Os Comunas vermelhos recebiam treinamento militar completo, além de ser imunes aos telepatas, um implante cerebral impedia a penetração do telepata na mente do Comuna vermelho.
Lucas sabia que esse dia chegaria. Tinha jurado proteger Zenon e agora precisaria matar os dois Comunas. Se matasse, as câmeras de segurança, que ficavam por toda parte gravariam a cena. Ele seria visto, e sua vida no Zona 7, seria incompatível.
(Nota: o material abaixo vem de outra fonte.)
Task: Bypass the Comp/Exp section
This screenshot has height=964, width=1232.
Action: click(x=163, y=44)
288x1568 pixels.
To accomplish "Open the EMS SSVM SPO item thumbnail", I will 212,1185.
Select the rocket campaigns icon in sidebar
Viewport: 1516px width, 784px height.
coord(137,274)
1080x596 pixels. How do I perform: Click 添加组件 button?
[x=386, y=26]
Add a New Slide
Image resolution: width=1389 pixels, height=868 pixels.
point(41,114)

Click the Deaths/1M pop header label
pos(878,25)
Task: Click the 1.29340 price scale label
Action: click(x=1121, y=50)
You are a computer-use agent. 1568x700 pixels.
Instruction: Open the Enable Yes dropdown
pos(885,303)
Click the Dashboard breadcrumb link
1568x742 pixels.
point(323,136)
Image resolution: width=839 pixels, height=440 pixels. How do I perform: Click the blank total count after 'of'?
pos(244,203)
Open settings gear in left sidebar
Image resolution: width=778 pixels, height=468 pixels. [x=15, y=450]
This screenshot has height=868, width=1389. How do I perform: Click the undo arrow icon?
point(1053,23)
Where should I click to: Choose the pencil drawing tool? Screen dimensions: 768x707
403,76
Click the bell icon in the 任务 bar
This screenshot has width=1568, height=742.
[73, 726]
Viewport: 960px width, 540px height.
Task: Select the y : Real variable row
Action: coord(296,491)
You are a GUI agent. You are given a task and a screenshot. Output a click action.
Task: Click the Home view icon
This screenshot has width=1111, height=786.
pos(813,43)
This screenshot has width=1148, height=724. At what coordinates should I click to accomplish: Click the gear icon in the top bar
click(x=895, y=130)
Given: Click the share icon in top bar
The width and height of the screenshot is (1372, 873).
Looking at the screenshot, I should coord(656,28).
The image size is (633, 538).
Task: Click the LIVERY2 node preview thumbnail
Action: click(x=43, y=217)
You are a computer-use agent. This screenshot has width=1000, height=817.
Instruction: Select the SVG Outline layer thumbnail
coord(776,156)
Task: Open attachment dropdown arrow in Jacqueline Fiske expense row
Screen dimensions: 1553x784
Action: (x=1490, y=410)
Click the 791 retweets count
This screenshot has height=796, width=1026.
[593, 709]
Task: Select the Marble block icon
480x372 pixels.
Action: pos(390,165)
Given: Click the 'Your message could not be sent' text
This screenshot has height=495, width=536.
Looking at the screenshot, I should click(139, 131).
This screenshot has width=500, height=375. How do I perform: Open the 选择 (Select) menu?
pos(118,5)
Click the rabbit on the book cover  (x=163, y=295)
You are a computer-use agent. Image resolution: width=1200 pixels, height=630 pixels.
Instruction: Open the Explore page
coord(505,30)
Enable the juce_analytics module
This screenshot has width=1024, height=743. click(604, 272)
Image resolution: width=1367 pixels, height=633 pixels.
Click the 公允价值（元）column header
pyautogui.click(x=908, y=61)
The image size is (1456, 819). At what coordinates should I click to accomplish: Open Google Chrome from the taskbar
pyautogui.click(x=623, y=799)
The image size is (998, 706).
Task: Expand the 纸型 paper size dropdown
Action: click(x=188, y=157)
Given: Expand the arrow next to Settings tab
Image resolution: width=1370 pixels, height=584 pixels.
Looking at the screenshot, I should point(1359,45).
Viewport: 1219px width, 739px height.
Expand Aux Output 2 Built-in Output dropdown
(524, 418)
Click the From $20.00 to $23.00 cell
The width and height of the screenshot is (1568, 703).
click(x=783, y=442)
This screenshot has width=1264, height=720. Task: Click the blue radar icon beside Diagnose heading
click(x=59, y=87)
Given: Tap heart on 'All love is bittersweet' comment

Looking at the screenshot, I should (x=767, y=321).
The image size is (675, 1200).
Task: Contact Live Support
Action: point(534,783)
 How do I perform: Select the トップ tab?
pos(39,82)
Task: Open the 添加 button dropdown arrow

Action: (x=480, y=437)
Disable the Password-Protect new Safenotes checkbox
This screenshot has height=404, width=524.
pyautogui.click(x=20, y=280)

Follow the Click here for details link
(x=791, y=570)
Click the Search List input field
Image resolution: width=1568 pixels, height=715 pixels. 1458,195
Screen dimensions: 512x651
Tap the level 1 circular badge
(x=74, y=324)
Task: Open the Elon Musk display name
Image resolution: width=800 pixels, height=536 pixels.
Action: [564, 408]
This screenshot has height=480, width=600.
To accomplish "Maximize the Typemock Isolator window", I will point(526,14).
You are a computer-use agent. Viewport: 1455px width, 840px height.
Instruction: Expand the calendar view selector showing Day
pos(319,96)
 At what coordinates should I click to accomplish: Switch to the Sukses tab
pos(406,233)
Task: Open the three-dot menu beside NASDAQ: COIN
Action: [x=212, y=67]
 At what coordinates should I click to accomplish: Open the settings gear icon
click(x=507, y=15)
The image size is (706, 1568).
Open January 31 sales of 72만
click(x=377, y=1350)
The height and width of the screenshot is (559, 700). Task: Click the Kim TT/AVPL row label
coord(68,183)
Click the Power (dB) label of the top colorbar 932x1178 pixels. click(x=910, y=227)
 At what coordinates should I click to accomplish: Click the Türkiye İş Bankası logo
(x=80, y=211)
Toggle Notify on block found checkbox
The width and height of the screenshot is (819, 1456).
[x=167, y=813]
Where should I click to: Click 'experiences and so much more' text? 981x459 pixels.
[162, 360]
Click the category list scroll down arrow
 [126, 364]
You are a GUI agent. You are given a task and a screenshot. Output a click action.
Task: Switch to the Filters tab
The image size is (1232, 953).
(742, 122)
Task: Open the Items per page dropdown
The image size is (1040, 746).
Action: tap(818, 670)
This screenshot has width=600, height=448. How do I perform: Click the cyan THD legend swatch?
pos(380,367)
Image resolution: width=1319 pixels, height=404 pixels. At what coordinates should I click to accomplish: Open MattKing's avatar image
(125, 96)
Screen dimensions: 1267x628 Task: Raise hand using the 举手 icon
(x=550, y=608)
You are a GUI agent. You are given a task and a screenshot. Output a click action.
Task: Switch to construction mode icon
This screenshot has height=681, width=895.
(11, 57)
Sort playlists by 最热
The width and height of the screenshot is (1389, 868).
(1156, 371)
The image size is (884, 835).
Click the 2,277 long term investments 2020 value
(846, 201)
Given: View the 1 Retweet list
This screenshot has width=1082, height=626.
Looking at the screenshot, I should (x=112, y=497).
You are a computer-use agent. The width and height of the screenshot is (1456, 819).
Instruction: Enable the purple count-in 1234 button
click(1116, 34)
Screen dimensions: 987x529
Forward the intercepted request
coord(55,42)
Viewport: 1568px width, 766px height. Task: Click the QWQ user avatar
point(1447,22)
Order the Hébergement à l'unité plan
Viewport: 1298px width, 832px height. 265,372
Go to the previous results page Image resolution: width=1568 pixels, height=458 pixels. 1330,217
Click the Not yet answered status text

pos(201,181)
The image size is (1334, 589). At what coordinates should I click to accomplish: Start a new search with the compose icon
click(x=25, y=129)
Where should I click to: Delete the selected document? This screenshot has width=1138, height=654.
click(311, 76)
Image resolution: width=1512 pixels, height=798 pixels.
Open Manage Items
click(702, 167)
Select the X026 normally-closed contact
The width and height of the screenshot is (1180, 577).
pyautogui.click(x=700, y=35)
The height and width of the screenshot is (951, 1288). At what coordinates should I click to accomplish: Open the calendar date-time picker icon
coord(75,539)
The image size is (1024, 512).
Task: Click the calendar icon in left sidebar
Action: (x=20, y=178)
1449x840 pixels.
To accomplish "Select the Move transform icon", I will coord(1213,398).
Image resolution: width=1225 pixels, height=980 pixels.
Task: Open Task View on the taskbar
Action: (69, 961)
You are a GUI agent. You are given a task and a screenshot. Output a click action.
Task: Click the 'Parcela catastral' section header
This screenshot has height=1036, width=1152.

Para onde iria? Não havia lugar para fugir, e fugindo nunca mais teria chance de entrar na Zona rica por meios legais.
Atirou no primeiro Comuna na testa e no segundo acertou a lateral da cabeça.
Olhou para o veículo de transporte dos Comunas. Era um carro azul e havia uma menina loura dentro do veículo. Zenon puxou o braço de Lucas.
– Vamos! Dentro de cinco minutos isso aqui vai estar cheio de Comunas.
– Tem uma mulher dentro do carro.
– Lucas, vamos deixe ela aí. Já tem complicação suficiente.
Lucas foi até o carro. A partida do veículo era dada com a digital do Comuna vermelho. Então ele foi até ele e cortou a sua mão com a faca de caçador que estava na cintura.
– Não me diga que você vai pilotar um carro de Comuna. Eles vão entregar todos depois de devidamente esfolados, aos canibais.
Lucas olhou a mulher. Era uma sacerdotisa de Agamenon e tinha olhos azuis. Sentiu um bem estar como nunca tinha sentido antes. A beleza da sacerdotisa era genuína. Lucas nunca havia visto nada igual. De repente toda a sua vida sem sentido passou a ter sentido. Dentro de sua cabeça ele escutou: ”você é um homem bom, Lucas”.
– Zenon, você vem ou não? – perguntou ligando o carro.
Zenon pareceu estar em dúvida, mas acabou dizendo

Merda, os Comunas vão matar a gente de uma forma ainda não pensada no mundo.
O nome da jovem sacerdotisa era Michele, do templo Agamenon. Ela havia fugido do templo, pois Juarez ESPÓSITO a tinha escolhido para ser uma de suas esposas. Além disso, castrara seu irmão Túlio para que a vigiasse a futura esposa e servisse na guarda. Apesar da violência com o irmão, ela tinha sido uma esposa cordial, até que Juarez passou a confiar demais na esposa, enfeitiçado que estava pela sua beleza. Com a ajuda do irmão, arquitetou o plano de fuga, mas o irmão morrera detendo o avanço dos guardas de Juarez. Entretanto, ela conseguiu escapar. Não foi longe, porque os Comunas vermelhos eram imunes a sua habilidade de telepata.
– Onde eles estavam levando você? – perguntou Lucas
– Para Juarez. Ele estipulou uma recompensa.
Zenon, que estava escutando tudo calado, perguntou.
– É grande essa recompensa?
– Dez anos de alimentos frescos.

Neste momento a sacerdotisa olhou para Lucas com simpatia e disse:

talvez um passaporte para Zona rica.
– Muito boa recompensa. Você acha que pode confiar em mim e no meu amigo Lucas?
– Em você não, mas nele sim – apontou para Lucas.
– Como você sabe disso?

Zenon estava enfurecido, como aquela menina julgava bem o caráter?
– Sou uma telepata – disse ela olhando para Lucas. – Você nasceu no ano da “junção” não foi?
Ele balançou a cabeça, afirmativamente e falou:

Sacerdotisa, você tem que trocar de roupa, cortar o cabelo e usar um boné,. Se na Zona 7 os homens souberem que tem uma mulher circulando, com todo respeito para com a sua beleza, teremos problema.
– Sérios problemas – resmungou Zenon.
Pararam em uma estação de transporte. Lá existiam banheiros públicos e quase não tinha fila. O problema na Zona 7 é que tinha fila para tudo. Deixaram o carro azul e olharam na TV o noticiário. Quase todos os Comunas da Zona 7 tinham apenas uma prioridade: os três fugitivos, sendo que Lucas seria tratado como assassino de Comunas.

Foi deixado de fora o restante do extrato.